• _SET EXERCISE_
Pull out every line in the items below that contains the word "icon".

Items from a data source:
━━━━━━━━

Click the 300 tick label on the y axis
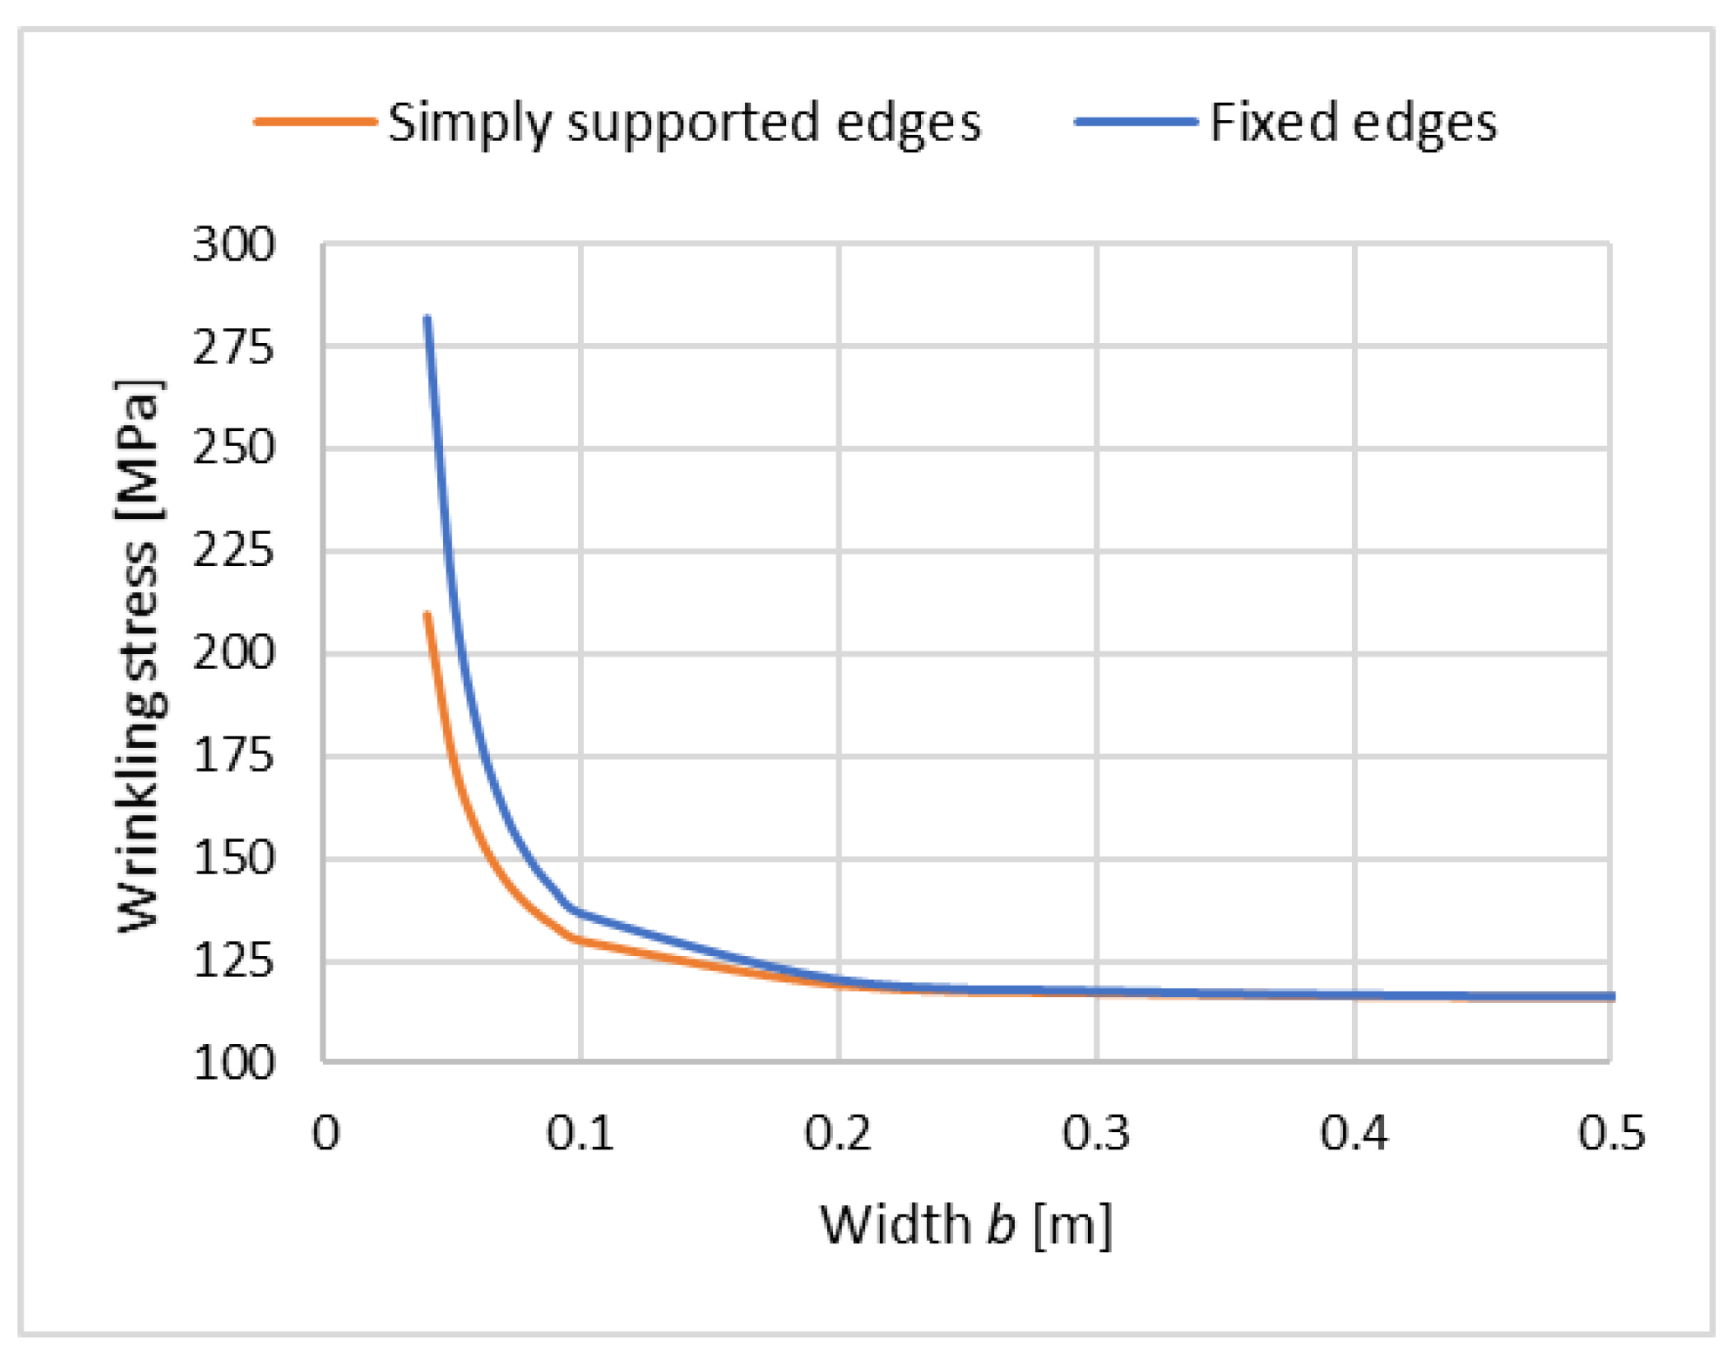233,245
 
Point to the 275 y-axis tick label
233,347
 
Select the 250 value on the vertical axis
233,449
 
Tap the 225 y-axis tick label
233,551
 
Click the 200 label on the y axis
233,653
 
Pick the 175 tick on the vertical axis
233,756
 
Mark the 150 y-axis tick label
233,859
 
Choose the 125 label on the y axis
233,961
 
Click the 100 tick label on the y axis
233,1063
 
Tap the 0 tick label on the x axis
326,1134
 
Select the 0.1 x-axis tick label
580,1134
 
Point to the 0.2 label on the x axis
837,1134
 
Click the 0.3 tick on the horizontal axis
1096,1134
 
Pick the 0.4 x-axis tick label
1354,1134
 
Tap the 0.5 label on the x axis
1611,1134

━━━━━━━━

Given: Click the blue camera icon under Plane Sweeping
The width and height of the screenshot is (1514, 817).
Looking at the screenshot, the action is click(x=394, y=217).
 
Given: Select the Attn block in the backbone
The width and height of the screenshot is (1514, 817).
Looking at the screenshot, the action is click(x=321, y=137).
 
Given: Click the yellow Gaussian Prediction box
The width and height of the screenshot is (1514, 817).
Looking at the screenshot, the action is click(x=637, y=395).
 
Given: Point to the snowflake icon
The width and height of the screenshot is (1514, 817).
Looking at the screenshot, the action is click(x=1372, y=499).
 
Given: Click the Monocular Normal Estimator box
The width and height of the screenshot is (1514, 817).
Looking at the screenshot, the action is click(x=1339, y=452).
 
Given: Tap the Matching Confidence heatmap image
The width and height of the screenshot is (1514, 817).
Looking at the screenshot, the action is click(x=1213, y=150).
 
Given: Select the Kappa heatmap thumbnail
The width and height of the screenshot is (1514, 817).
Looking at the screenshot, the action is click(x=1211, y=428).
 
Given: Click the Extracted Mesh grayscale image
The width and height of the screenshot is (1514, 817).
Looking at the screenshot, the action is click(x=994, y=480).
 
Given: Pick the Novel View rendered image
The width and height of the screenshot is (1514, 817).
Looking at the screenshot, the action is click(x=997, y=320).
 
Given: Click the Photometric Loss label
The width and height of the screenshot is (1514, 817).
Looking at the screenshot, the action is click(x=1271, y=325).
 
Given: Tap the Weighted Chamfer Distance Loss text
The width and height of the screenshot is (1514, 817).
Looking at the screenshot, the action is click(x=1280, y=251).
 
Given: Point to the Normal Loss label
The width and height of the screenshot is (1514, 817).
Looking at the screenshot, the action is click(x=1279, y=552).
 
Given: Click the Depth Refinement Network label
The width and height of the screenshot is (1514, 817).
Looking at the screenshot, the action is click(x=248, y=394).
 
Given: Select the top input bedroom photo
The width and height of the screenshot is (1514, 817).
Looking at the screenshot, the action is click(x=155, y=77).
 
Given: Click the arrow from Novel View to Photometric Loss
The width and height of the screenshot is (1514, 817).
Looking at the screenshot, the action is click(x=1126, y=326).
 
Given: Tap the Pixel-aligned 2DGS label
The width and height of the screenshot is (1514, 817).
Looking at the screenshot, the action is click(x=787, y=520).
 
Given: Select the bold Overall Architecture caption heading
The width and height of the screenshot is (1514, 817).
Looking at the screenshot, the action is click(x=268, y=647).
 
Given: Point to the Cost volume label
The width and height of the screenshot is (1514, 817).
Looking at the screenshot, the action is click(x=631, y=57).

━━━━━━━━

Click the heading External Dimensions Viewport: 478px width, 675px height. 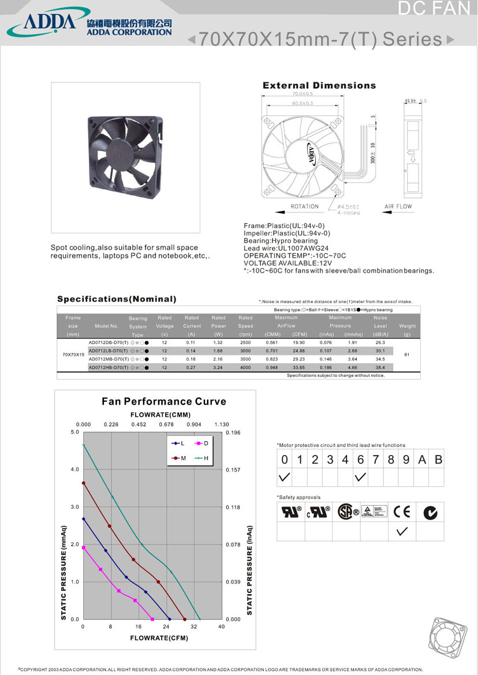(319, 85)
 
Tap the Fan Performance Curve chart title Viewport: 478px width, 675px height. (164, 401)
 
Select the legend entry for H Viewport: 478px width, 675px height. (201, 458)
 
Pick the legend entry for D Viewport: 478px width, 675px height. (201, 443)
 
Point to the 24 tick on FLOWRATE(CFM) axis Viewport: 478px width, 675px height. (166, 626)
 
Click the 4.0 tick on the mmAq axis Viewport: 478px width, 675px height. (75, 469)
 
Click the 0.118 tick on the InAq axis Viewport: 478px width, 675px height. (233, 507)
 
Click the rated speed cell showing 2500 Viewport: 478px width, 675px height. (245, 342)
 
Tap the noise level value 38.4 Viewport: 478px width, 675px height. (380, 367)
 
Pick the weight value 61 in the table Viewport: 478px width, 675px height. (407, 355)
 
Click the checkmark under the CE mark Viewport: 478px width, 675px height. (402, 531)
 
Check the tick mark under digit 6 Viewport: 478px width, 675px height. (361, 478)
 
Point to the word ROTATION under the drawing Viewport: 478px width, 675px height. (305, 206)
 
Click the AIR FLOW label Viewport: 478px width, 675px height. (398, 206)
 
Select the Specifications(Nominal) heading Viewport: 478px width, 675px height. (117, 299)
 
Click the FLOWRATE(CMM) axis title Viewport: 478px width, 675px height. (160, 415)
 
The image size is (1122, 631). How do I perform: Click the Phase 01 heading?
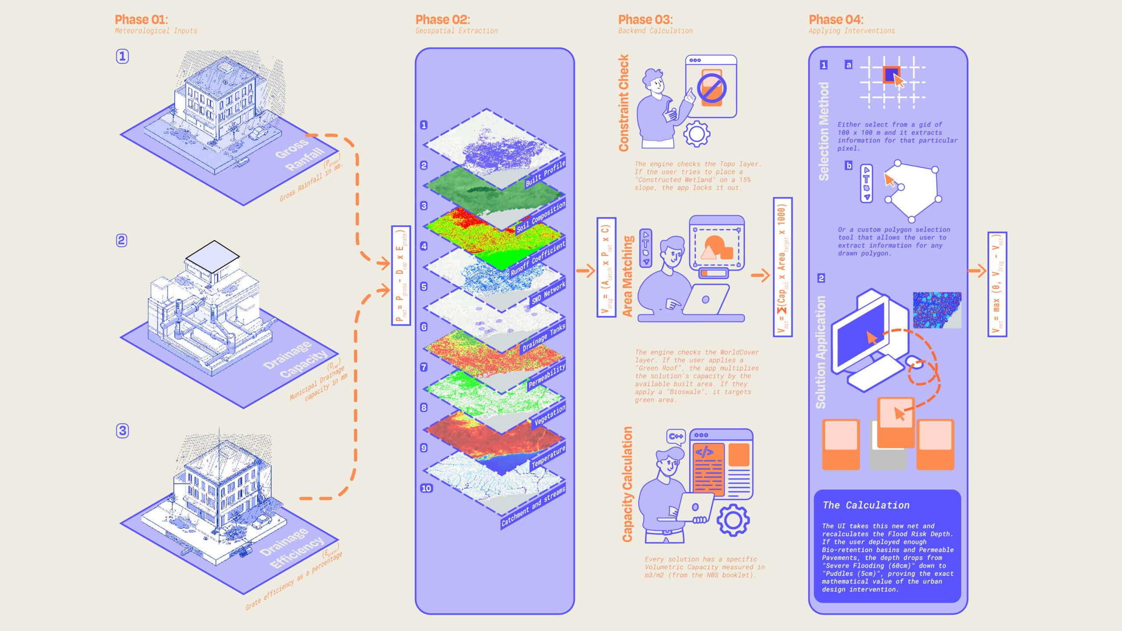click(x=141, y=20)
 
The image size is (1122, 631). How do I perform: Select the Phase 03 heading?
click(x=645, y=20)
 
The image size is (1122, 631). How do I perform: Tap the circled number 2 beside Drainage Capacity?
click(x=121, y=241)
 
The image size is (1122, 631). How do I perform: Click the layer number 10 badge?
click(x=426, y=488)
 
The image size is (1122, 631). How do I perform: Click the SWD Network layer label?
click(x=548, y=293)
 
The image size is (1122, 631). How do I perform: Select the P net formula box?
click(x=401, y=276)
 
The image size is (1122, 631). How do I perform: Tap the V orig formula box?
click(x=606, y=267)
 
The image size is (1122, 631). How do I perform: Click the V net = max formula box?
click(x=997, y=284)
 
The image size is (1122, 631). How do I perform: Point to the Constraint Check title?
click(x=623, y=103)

━━━━━━━━

• _EXPECTED ANSWER_
Given: Click the blue camera icon under Plane Sweeping
Given: Point to the snowflake icon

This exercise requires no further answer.